_Source data:_
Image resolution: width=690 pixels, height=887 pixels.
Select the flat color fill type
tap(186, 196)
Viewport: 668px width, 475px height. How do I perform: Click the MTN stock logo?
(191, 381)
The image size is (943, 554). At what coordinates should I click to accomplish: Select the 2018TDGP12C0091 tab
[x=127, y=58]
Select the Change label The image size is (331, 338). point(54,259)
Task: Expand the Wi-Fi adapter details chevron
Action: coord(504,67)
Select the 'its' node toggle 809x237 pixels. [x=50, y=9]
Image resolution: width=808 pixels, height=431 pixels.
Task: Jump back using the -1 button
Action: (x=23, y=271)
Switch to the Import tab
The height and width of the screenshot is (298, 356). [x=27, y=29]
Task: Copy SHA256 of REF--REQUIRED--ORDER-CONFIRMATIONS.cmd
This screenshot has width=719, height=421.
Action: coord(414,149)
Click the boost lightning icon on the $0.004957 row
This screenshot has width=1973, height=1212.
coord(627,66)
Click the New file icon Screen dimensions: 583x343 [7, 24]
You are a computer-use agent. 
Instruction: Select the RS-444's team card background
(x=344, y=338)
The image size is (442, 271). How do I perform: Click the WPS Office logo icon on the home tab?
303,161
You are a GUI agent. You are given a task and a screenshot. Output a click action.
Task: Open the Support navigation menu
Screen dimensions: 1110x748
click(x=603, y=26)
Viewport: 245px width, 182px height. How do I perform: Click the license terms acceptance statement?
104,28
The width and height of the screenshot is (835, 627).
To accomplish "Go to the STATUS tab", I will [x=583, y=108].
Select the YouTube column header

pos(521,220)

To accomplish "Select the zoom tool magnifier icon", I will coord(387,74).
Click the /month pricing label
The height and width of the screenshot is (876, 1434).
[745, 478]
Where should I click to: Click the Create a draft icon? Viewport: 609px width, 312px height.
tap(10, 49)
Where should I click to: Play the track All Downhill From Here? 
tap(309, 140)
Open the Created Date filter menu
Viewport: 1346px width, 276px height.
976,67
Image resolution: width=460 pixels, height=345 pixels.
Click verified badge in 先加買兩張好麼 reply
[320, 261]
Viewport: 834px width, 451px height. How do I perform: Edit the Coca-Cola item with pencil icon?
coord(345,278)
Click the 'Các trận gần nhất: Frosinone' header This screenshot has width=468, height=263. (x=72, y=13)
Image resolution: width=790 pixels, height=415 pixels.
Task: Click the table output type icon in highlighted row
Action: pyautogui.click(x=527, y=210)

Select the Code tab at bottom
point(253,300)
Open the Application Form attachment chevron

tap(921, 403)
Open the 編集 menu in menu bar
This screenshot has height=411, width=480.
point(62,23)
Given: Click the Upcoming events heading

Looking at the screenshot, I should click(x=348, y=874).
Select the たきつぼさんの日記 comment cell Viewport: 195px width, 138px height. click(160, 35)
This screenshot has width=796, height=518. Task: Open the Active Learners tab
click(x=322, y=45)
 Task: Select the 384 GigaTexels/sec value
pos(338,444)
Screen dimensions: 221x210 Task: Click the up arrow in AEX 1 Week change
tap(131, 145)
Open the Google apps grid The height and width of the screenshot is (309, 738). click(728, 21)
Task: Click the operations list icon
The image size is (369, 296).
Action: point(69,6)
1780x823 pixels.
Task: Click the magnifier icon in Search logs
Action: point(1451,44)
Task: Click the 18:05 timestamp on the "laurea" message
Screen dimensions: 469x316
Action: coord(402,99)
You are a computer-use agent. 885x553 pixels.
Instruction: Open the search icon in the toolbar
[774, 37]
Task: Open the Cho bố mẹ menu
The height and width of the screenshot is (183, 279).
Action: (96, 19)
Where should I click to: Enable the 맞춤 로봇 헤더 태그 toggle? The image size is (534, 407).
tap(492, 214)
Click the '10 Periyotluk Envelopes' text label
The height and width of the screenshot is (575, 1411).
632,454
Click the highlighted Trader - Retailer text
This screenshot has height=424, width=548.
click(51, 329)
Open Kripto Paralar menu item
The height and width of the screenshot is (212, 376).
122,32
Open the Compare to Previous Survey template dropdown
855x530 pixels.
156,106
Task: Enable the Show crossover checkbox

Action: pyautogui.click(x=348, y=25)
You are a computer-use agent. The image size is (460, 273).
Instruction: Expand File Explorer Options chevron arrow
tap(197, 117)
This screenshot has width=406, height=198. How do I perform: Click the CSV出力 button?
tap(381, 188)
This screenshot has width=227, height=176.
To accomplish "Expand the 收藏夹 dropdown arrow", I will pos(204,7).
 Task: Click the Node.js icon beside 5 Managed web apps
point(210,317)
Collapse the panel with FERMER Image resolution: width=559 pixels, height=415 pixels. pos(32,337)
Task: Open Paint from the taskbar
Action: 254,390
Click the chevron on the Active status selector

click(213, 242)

_Instructions for the task:_ Exactly as written, output all of the entries.

_Written solution:_
Image resolution: width=690 pixels, height=887 pixels.
Select the flat color fill type
tap(186, 196)
Viewport: 668px width, 475px height. How do I perform: Click the MTN stock logo?
(191, 381)
The image size is (943, 554). At what coordinates should I click to accomplish: Select the 2018TDGP12C0091 tab
[x=127, y=58]
Select the Change label The image size is (331, 338). point(54,259)
Task: Expand the Wi-Fi adapter details chevron
Action: coord(504,67)
Select the 'its' node toggle 809x237 pixels. [x=50, y=9]
Image resolution: width=808 pixels, height=431 pixels.
Task: Jump back using the -1 button
Action: (x=23, y=271)
Switch to the Import tab
The height and width of the screenshot is (298, 356). [x=27, y=29]
Task: Copy SHA256 of REF--REQUIRED--ORDER-CONFIRMATIONS.cmd
This screenshot has width=719, height=421.
Action: coord(414,149)
Click the boost lightning icon on the $0.004957 row
This screenshot has width=1973, height=1212.
coord(627,66)
Click the New file icon Screen dimensions: 583x343 [7, 24]
You are a computer-use agent. 
Instruction: Select the RS-444's team card background
(x=344, y=338)
The image size is (442, 271). How do I perform: Click the WPS Office logo icon on the home tab?
303,161
You are a GUI agent. You are given a task and a screenshot. Output a click action.
Task: Open the Support navigation menu
Screen dimensions: 1110x748
click(x=603, y=26)
Viewport: 245px width, 182px height. How do I perform: Click the license terms acceptance statement?
104,28
The width and height of the screenshot is (835, 627).
To accomplish "Go to the STATUS tab", I will [x=583, y=108].
Select the YouTube column header

pos(521,220)

To accomplish "Select the zoom tool magnifier icon", I will coord(387,74).
Click the /month pricing label
The height and width of the screenshot is (876, 1434).
[745, 478]
Where should I click to: Click the Create a draft icon? Viewport: 609px width, 312px height.
tap(10, 49)
Where should I click to: Play the track All Downhill From Here? 
tap(309, 140)
Open the Created Date filter menu
Viewport: 1346px width, 276px height.
976,67
Image resolution: width=460 pixels, height=345 pixels.
Click verified badge in 先加買兩張好麼 reply
[320, 261]
Viewport: 834px width, 451px height. How do I perform: Edit the Coca-Cola item with pencil icon?
coord(345,278)
Click the 'Các trận gần nhất: Frosinone' header This screenshot has width=468, height=263. (x=72, y=13)
Image resolution: width=790 pixels, height=415 pixels.
Task: Click the table output type icon in highlighted row
Action: pyautogui.click(x=527, y=210)

Select the Code tab at bottom
point(253,300)
Open the Application Form attachment chevron

tap(921, 403)
Open the 編集 menu in menu bar
This screenshot has height=411, width=480.
point(62,23)
Given: Click the Upcoming events heading

Looking at the screenshot, I should click(x=348, y=874).
Select the たきつぼさんの日記 comment cell Viewport: 195px width, 138px height. click(160, 35)
This screenshot has width=796, height=518. Task: Open the Active Learners tab
click(x=322, y=45)
 Task: Select the 384 GigaTexels/sec value
pos(338,444)
Screen dimensions: 221x210 Task: Click the up arrow in AEX 1 Week change
tap(131, 145)
Open the Google apps grid The height and width of the screenshot is (309, 738). click(728, 21)
Task: Click the operations list icon
The image size is (369, 296).
Action: point(69,6)
1780x823 pixels.
Task: Click the magnifier icon in Search logs
Action: point(1451,44)
Task: Click the 18:05 timestamp on the "laurea" message
Screen dimensions: 469x316
Action: coord(402,99)
You are a computer-use agent. 885x553 pixels.
Instruction: Open the search icon in the toolbar
[774, 37]
Task: Open the Cho bố mẹ menu
The height and width of the screenshot is (183, 279).
Action: (96, 19)
Where should I click to: Enable the 맞춤 로봇 헤더 태그 toggle? The image size is (534, 407).
tap(492, 214)
Click the '10 Periyotluk Envelopes' text label
The height and width of the screenshot is (575, 1411).
632,454
Click the highlighted Trader - Retailer text
This screenshot has height=424, width=548.
click(51, 329)
Open Kripto Paralar menu item
The height and width of the screenshot is (212, 376).
122,32
Open the Compare to Previous Survey template dropdown
855x530 pixels.
156,106
Task: Enable the Show crossover checkbox

Action: pyautogui.click(x=348, y=25)
You are a computer-use agent. The image size is (460, 273).
Instruction: Expand File Explorer Options chevron arrow
tap(197, 117)
This screenshot has width=406, height=198. How do I perform: Click the CSV出力 button?
tap(381, 188)
This screenshot has width=227, height=176.
To accomplish "Expand the 收藏夹 dropdown arrow", I will pos(204,7).
 Task: Click the Node.js icon beside 5 Managed web apps
point(210,317)
Collapse the panel with FERMER Image resolution: width=559 pixels, height=415 pixels. pos(32,337)
Task: Open Paint from the taskbar
Action: 254,390
Click the chevron on the Active status selector

click(213, 242)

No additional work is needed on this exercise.